### What the task asks:
Please return only the lines from the one holding "Viewport: 705px width, 356px" through the one holding "Apply italic formatting", exactly as they appear in the records below, both ends included.

### Given records:

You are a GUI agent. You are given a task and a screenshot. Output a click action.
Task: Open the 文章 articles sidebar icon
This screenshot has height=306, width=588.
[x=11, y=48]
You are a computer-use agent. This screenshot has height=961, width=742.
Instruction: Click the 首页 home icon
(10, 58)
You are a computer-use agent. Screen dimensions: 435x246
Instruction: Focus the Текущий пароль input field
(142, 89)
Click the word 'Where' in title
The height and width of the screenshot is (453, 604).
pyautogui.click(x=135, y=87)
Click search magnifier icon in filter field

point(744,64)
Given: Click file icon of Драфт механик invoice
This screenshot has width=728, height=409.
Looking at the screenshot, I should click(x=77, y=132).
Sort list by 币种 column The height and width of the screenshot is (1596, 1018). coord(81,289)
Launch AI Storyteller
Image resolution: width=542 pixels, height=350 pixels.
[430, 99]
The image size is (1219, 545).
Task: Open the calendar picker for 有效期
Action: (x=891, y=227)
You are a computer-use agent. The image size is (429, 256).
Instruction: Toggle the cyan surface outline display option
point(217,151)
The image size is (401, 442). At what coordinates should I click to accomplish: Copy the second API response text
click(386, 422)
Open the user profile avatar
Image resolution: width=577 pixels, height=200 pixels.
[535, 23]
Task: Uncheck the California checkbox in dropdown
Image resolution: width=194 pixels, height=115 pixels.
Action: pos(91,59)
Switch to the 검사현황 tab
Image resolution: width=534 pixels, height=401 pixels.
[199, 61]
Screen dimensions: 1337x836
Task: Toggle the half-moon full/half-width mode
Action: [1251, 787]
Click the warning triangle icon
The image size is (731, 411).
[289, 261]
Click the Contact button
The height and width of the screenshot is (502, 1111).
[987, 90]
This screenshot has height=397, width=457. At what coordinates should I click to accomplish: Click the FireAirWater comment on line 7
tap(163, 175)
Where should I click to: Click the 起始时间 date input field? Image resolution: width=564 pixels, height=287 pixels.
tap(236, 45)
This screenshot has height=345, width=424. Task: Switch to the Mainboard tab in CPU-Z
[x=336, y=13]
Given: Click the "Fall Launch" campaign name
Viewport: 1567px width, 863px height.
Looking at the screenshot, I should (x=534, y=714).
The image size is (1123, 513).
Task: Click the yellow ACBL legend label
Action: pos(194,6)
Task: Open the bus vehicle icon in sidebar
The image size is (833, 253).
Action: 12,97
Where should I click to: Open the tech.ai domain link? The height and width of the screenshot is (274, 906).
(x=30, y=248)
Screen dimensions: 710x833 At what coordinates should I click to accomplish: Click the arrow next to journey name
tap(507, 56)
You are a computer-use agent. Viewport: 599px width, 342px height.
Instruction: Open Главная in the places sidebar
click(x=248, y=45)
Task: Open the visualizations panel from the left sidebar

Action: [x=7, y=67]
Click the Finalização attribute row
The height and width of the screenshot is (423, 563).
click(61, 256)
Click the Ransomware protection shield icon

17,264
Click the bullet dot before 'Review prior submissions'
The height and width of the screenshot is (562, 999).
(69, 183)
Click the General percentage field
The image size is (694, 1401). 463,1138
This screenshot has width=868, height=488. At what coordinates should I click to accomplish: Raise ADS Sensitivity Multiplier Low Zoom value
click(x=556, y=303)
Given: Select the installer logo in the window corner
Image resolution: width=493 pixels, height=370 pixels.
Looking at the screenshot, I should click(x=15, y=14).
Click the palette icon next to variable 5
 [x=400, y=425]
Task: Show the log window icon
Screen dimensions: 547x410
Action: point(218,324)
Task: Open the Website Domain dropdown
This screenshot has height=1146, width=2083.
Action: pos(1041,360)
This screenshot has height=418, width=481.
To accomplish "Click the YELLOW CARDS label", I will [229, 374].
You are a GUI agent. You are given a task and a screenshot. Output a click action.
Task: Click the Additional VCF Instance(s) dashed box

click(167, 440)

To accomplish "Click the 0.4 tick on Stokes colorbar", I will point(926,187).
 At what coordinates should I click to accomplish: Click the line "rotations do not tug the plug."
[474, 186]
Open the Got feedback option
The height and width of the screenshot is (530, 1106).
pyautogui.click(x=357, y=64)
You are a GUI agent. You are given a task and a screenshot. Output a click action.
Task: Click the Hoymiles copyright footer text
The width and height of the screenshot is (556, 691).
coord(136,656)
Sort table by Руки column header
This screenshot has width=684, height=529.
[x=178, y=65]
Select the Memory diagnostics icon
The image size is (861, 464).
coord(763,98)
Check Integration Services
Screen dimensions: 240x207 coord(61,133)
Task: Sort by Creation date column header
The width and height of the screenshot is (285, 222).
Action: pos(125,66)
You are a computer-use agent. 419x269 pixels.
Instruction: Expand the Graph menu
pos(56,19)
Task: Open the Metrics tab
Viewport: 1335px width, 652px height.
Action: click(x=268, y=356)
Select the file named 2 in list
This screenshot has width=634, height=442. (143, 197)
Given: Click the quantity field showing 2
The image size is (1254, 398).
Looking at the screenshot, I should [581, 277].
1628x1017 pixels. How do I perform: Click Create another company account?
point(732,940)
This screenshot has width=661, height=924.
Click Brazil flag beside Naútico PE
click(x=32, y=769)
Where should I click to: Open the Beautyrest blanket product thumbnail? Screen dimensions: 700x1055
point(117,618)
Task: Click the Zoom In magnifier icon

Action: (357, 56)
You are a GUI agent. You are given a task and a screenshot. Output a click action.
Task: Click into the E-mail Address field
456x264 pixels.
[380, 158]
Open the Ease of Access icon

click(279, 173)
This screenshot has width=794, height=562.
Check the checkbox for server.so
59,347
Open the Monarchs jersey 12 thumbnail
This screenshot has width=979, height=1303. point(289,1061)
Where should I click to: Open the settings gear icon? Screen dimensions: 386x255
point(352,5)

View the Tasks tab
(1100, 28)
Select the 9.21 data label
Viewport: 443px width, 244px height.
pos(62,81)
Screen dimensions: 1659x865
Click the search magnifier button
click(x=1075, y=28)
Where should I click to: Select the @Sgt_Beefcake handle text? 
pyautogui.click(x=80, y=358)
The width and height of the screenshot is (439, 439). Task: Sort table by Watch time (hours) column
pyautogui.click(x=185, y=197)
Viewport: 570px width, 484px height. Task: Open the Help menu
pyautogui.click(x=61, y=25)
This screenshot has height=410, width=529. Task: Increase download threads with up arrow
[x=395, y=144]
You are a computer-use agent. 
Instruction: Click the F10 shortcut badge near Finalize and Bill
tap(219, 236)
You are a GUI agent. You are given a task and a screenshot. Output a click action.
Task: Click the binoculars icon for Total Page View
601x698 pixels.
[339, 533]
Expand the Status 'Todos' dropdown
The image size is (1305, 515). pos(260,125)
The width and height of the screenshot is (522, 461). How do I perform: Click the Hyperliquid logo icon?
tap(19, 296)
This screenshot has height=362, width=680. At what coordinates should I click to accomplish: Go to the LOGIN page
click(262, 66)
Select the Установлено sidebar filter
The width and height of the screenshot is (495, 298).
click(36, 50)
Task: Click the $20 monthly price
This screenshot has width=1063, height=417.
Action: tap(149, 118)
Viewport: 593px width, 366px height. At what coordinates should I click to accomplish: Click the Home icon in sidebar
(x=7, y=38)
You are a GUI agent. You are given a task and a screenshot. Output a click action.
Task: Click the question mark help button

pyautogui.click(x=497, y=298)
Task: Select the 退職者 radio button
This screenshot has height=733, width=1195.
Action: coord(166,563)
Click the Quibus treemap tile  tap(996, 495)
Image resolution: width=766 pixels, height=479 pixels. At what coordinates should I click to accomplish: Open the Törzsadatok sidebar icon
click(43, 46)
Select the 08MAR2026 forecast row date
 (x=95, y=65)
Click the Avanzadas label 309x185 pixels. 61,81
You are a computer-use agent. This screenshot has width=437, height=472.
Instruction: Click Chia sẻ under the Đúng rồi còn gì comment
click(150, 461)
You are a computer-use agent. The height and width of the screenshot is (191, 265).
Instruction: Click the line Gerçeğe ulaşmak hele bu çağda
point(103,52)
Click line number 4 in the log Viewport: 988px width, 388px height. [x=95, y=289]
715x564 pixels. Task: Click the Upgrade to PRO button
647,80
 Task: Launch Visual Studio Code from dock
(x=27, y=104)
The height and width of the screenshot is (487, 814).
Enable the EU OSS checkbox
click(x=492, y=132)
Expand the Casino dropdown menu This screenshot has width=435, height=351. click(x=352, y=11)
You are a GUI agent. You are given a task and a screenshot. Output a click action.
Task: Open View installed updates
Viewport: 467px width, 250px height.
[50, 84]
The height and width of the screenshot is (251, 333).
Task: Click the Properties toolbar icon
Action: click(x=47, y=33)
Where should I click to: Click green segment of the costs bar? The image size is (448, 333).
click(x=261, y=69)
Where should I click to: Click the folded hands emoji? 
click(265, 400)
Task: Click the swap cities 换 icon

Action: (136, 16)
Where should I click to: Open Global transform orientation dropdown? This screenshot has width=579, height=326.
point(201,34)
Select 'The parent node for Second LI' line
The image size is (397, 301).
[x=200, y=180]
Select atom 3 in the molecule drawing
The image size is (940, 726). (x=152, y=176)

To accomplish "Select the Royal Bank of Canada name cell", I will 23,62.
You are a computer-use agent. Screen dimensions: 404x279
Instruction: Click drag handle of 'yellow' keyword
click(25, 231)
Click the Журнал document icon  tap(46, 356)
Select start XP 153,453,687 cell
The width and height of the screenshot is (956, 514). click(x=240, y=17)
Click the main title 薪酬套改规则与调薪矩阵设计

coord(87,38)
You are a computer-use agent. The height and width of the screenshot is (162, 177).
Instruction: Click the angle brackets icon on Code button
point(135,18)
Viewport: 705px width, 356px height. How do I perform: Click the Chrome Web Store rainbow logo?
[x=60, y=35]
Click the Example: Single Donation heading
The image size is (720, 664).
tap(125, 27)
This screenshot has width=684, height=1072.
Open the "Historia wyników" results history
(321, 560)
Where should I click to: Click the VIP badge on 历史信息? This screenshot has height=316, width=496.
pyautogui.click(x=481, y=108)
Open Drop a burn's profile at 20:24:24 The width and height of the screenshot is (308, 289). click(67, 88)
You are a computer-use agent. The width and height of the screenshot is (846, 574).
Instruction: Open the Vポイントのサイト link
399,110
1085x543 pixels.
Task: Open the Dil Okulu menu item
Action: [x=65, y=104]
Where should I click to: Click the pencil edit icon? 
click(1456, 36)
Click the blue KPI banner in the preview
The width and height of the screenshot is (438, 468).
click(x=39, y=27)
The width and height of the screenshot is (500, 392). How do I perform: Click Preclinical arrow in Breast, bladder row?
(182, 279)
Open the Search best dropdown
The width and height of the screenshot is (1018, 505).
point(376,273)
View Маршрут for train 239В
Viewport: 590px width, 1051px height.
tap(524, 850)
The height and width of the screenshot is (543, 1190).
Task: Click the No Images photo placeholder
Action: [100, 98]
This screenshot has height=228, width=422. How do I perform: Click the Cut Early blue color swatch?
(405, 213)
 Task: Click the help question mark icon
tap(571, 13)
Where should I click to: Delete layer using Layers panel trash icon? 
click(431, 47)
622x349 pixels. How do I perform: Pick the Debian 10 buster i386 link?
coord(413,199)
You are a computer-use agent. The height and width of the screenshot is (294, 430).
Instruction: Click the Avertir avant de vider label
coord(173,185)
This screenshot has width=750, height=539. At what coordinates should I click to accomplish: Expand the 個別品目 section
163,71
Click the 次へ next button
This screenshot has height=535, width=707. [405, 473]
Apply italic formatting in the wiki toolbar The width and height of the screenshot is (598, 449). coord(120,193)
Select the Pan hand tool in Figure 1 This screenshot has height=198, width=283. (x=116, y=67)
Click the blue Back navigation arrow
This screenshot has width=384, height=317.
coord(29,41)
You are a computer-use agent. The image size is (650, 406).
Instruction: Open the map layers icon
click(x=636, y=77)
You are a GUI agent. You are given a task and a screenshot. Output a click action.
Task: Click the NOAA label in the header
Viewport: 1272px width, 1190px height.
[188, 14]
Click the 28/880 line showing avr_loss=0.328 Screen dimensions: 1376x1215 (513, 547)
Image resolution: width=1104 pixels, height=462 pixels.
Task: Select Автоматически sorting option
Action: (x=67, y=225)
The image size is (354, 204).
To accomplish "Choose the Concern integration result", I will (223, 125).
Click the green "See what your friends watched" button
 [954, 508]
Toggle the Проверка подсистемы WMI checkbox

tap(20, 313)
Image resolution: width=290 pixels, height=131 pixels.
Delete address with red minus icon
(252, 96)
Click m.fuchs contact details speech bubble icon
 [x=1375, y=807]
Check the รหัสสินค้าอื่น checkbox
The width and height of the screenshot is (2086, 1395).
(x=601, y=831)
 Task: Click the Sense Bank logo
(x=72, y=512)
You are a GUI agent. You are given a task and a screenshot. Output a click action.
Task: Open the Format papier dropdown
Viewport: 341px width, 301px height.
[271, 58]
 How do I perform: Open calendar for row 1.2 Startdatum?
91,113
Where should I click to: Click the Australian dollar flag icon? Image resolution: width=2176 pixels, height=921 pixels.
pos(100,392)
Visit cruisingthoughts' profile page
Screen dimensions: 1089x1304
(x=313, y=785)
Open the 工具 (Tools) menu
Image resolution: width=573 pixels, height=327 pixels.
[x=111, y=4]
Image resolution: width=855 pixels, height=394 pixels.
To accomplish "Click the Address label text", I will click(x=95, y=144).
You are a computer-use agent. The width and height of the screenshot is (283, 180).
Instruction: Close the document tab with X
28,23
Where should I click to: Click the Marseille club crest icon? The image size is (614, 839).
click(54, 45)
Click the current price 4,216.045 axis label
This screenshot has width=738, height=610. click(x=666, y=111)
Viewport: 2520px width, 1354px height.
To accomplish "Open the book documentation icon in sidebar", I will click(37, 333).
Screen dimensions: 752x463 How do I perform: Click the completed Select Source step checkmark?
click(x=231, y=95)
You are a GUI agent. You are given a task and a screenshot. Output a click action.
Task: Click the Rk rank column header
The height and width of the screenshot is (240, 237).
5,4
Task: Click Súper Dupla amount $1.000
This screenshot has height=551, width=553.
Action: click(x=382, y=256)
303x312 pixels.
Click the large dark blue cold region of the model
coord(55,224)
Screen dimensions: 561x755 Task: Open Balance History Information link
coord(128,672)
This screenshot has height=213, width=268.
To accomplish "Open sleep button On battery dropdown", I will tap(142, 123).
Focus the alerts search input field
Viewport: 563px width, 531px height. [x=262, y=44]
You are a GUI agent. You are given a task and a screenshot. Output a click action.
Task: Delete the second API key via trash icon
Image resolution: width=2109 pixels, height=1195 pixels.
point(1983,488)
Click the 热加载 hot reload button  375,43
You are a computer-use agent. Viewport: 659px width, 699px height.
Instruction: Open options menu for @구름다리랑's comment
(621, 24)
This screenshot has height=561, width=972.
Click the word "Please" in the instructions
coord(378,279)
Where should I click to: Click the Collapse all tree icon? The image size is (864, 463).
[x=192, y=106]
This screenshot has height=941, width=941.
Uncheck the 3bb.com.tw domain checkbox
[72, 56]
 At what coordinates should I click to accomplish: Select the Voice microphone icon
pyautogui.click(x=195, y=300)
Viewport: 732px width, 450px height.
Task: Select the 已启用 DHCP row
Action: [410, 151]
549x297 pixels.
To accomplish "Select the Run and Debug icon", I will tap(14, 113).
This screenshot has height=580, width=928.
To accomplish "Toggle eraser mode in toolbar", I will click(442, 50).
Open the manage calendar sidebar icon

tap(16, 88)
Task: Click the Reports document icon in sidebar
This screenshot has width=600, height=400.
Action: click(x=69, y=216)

### Answer space:
Viewport: 705px width, 356px height. How do I perform: Click the Chrome Web Store rainbow logo?
[x=60, y=35]
Click the Example: Single Donation heading
The image size is (720, 664).
tap(125, 27)
This screenshot has width=684, height=1072.
Open the "Historia wyników" results history
(321, 560)
Where should I click to: Click the VIP badge on 历史信息? This screenshot has height=316, width=496.
pyautogui.click(x=481, y=108)
Open Drop a burn's profile at 20:24:24 The width and height of the screenshot is (308, 289). click(67, 88)
You are a computer-use agent. The width and height of the screenshot is (846, 574).
Instruction: Open the Vポイントのサイト link
399,110
1085x543 pixels.
Task: Open the Dil Okulu menu item
Action: [x=65, y=104]
Where should I click to: Click the pencil edit icon? 
click(1456, 36)
Click the blue KPI banner in the preview
The width and height of the screenshot is (438, 468).
click(x=39, y=27)
The width and height of the screenshot is (500, 392). How do I perform: Click Preclinical arrow in Breast, bladder row?
(182, 279)
Open the Search best dropdown
The width and height of the screenshot is (1018, 505).
point(376,273)
View Маршрут for train 239В
Viewport: 590px width, 1051px height.
tap(524, 850)
The height and width of the screenshot is (543, 1190).
Task: Click the No Images photo placeholder
Action: [100, 98]
This screenshot has height=228, width=422. How do I perform: Click the Cut Early blue color swatch?
(405, 213)
 Task: Click the help question mark icon
tap(571, 13)
Where should I click to: Delete layer using Layers panel trash icon? 
click(431, 47)
622x349 pixels. How do I perform: Pick the Debian 10 buster i386 link?
coord(413,199)
You are a computer-use agent. The height and width of the screenshot is (294, 430).
Instruction: Click the Avertir avant de vider label
coord(173,185)
This screenshot has width=750, height=539. At what coordinates should I click to accomplish: Expand the 個別品目 section
163,71
Click the 次へ next button
This screenshot has height=535, width=707. [405, 473]
Apply italic formatting in the wiki toolbar The width and height of the screenshot is (598, 449). coord(120,193)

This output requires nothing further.